The price of reproductive healthcare for immigrants

Pregnant immigrants face uphill battle to access Canada’s healthcare system

Certain immigrant populations in Manitoba are facing growing challenges in accessing reproductive healthcare, as shifting policies push them into a system of fragmented private insurance coverage.

Lindsay Larios, an assistant professor in the U of M’s faculty of social work, examines how these policies disproportionately affect international students and migrant workers, forcing them to navigate a patchwork of private insurance plans that often fail to provide essential reproductive care.

One of Larios’s recent projects examines access to reproductive care for Manitobans without access to public health insurance. International students, she explained, are the largest group of publicly uninsured individuals in the province and are often forced to rely on private health insurance. Migrant workers with limited work permits, asylum seekers and those transitioning between different immigrant statuses may also be ineligible for public insurance.

While some private health insurance plans are comprehensive, others are not. Many of these less comprehensive plans fail to include reproductive and perinatal care.

“International students […] who find themselves pregnant can be caught off guard when they realize their private insurance plan doesn’t cover this kind of care that they need and then are put in a really difficult position where they need to pay out of pocket if they want to continue on with the pregnancy,” Larios said. “It can be a really difficult and challenging situation to be in.”

While domestic students can manage their pregnancies, attend medical appointments and continue their studies, international students attempting the same face “astronomical” costs. Larios noted that this disparity highlights inequities in reproductive healthcare and education.

Pregnancy, she emphasized, should never be a barrier to pursuing an education.

“I raise this as a particularly important issue, because up until 2018, international students did have access to public health care in Manitoba, and that was taken away,” Larios said. “They were kind of pushed into this privacy system where we’re seeing all these challenges.”
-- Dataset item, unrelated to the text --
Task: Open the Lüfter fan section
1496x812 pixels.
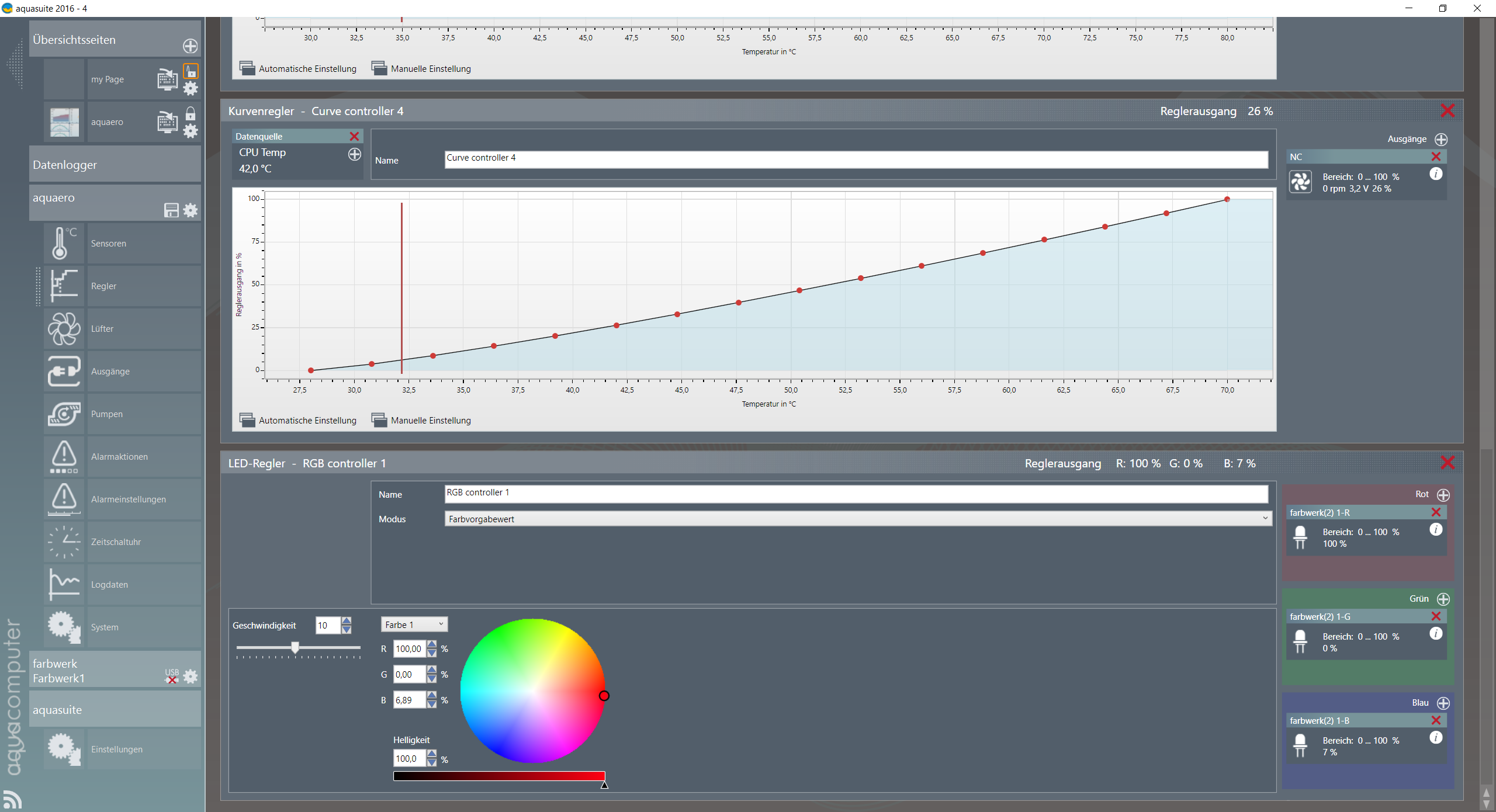Action: 64,329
In her doctoral dissertation, Larios examined the reproductive healthcare experiences of immigrant women without access to Canadian public health insurance.

Struggling with overwhelming costs — ranging from $6,000 to $23,700 for prenatal consults and hospital deliveries (excluding ultrasounds) — many women reported foregoing food and heating in the winter, feeling pressure to terminate their pregnancies and working as long as possible even with high-risk pregnancies.

Among these women is Elodie, an immigrant worker living in Canada on a closed work permit tied to a single employer. After becoming pregnant, Elodie found herself in a precarious situation as her visa neared expiration. Losing her work permit meant losing public healthcare coverage, leaving her responsible for the $5,000 cost of delivering her baby. Her once supportive employer refused to renew her work permit, citing her pregnancy.

Desperation set in.

“I was in survival mode,” Elodie said, recounting her search for ways to cut costs, which included considering abortion at 18 weeks.

At one point in her pregnancy, a hospital refused to perform a critical $500 ultrasound unless she paid an additional $2,500 fee to cover half the costs of her future delivery. Elodie underscored her frustration at the hospital’s failure to inform her of the additional costs beforehand and her worry that, without an ultrasound, her baby’s health was at risk.

“It was like my health was depending on money,” Elodie said. “The health of my baby was depending on money. It was not human. It’s not what our society is.”

Ultimately, Elodie paid $7,000, including $2,000 in cash for her ultrasound. The residual effects of Elodie’s experience led to her falling into a deep depression.

“Now you are living that with your baby, and the baby is in good health, and you look fine, but all the pain and the struggle is inside,” she said. “It’s silent pain. I was traumatized.”

Elodie’s story illustrates the vulnerabilities of many pregnant immigrant women in a system where healthcare is conditional, creating financial and emotional burdens for those navigating its limitations.

“We’re at an interesting moment,” Larios said. “We’ve seen some promises to help expand coverage again […] but we still need some, I think, increased pressure.”

“Through research, we can create spaces where communities can have a voice within these broader discussions of policy debates around things like reproductive rights, reproductive health care [and] expansion of health care,” she said.